In the entries below, find the line with "Screen dimensions: 800x482" and the line with "Click the Create Patch icon"; copy them and every line between them exactly, but not the pictures.

*PROVIDED RECORDS*

———

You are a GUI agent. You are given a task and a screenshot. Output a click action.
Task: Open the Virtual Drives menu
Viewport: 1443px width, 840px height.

———

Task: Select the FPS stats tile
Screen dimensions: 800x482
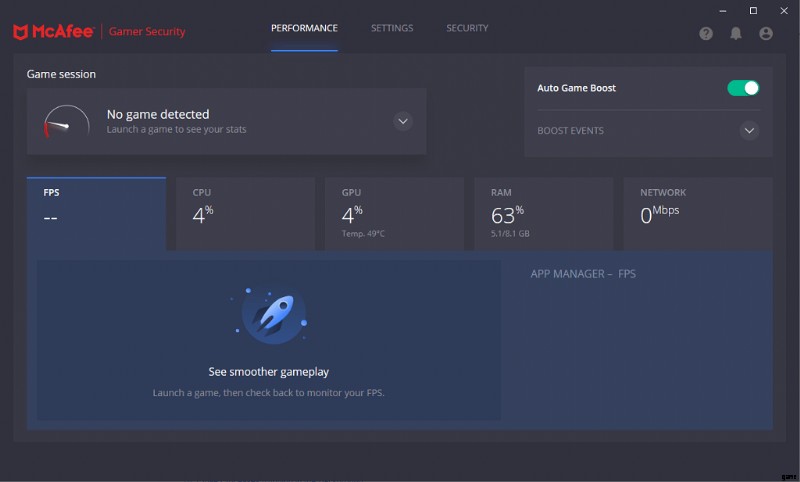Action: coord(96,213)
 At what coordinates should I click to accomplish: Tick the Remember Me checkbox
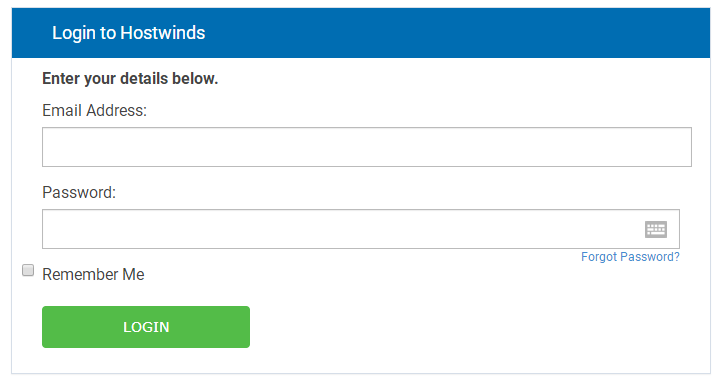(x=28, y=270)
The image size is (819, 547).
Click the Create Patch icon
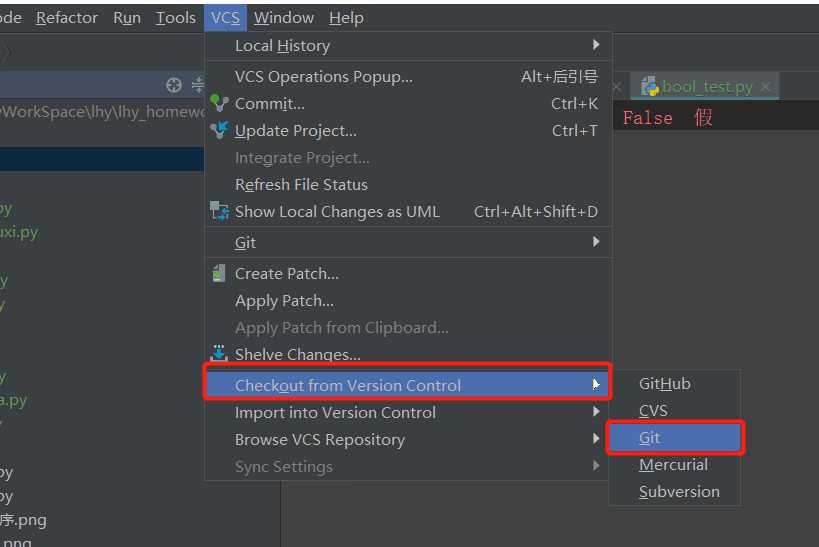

———

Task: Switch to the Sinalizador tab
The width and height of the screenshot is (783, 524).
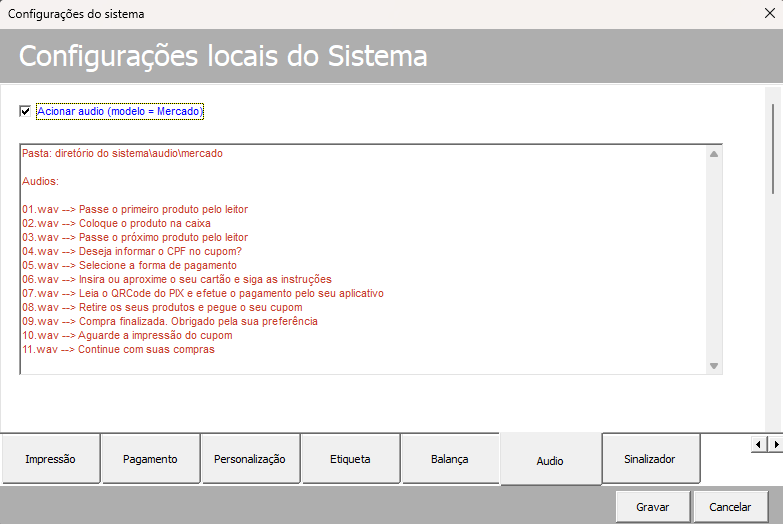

———

*RESPONSE TO THE EXERCISE*
Screen dimensions: 800x482
Action: coord(96,213)
 At what coordinates should I click to accomplish: Tick the Remember Me checkbox
(x=28, y=270)
The image size is (819, 547).
Click the Create Patch icon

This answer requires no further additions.